Jim a également des penchants suicidaires. Lors d'une randonnée, il manque de se tuer en sautant d'une falaise. Roy parvient à le récupérer et à le traîner jusqu'à la cabane. Grâce à son fils, Jim s'en sort. A aucun moment, ce dernier n'a pensé au tort qu'il pouvait causer à son enfant.
Difficile d'imaginer ce que peut ressentir ce pauvre garçon venu sur l' île pour un père indigne. Ce dernier n'hésite pas à confier qu'il se sent seul malgré la présence de Roy. le garçon a l'impression d'être transparent devant un père qui ne sait pas regarder. Une phrase résume parfaitement la situation : "Il [Roy] avait l'impression qu'il était seulement en train d'essayer de survivre au rêve de son père".

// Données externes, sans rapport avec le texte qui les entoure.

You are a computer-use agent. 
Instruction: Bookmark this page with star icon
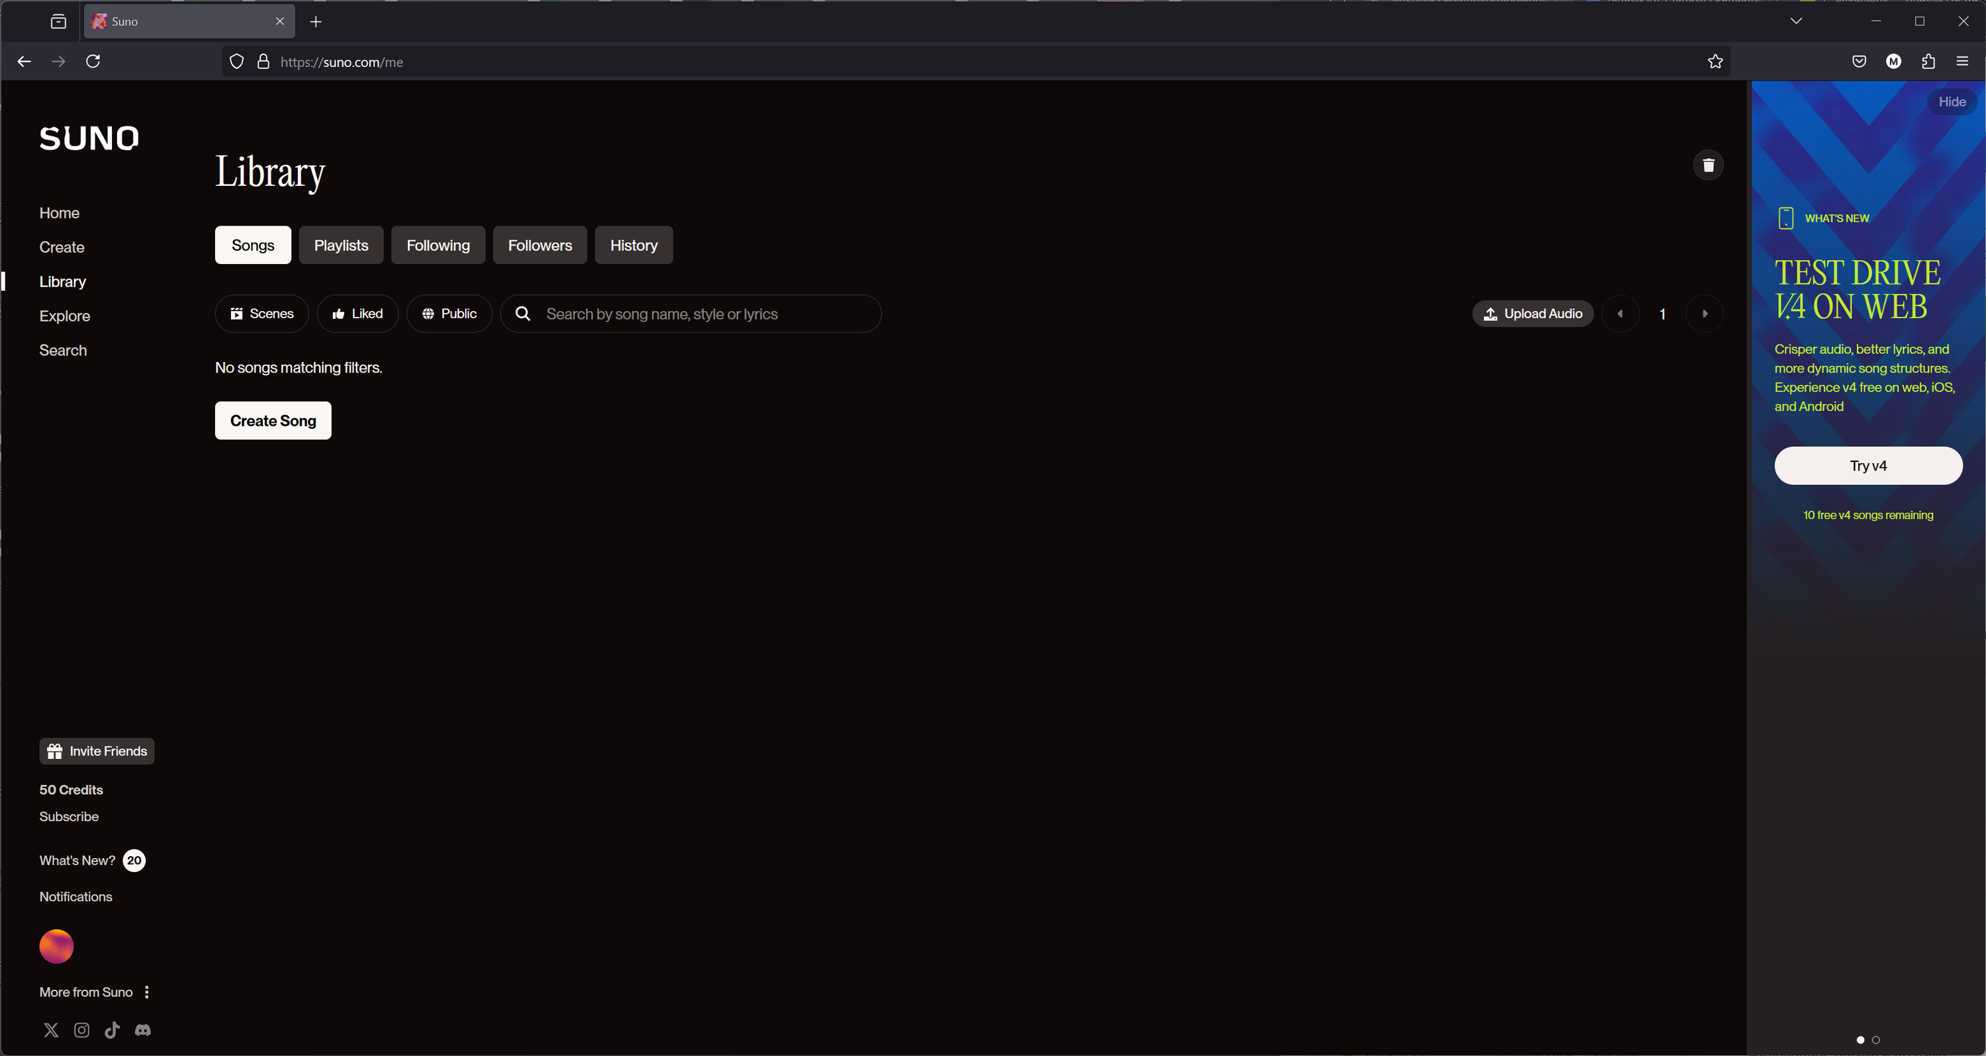[1715, 62]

L'enchaînement semble logique. A cause de Jim ou pour se sacrifier à sa place, Roy commet l'irréparable.

La deuxième partie est la plus difficile à lire car nous avons un aperçu de la noirceur de l'âme humaine avec un Jim incapable d'être à la hauteur de son fils. Cependant, le lecteur éprouve de la pitié voire de la compassion pour cet homme perdu et qui se retrouve dans l'une des pires situations imaginables. Comme le personnage, nous avons le sentiment d'évoluer dans un cauchemar. S'agit-il de la réalité ou est-ce une pirouette de l'auteur ? Jim va-t-il se réveiller ? Se trouve t-on dans un mauvais rêve du personnage ?
Malheureusement non. Jim va devoir affronter la vérité et s'expliquer. Mais encore une fois, l'homme va opter pour la solution qu'il choisit toujours, la fuite.

Ce roman m'a vraiment bouleversée. L'auteur est parvenu à endormir ma vigilance avec un début assez calme et le passage dans la deuxième partie s'est fait violemment. D'autre part, la psychologie de Jim et Roy est vraiment très intéressante. D'ailleurs, tout au long de la deuxième partie, le lecteur se pose les mêmes questions que Jim : pourquoi ? Des éléments de réponse sont apportés vers la fin du livre.
Le style d'écriture mérite également d'être souligné car il y a une vraie connivence entre le fond et la forme. Beaucoup de répétitions et de descriptions, un souci du détail. le lecteur s'imprègne de l'atmosphère, des sentiments. Nous avons vraiment l'impression de faire partie de l'histoire, d'être sur cette île de Sukkwan Island. Nous ne sommes jamais laissés pour compte. D'ailleurs, j'aurais aimé parfois que l'auteur nous fasse grâce des détails morbides.
Un roman qui se lit entièrement et non à moitié. Pour comprendre Roy, Jim et l'âme humaine. Ou tenter de comprendre.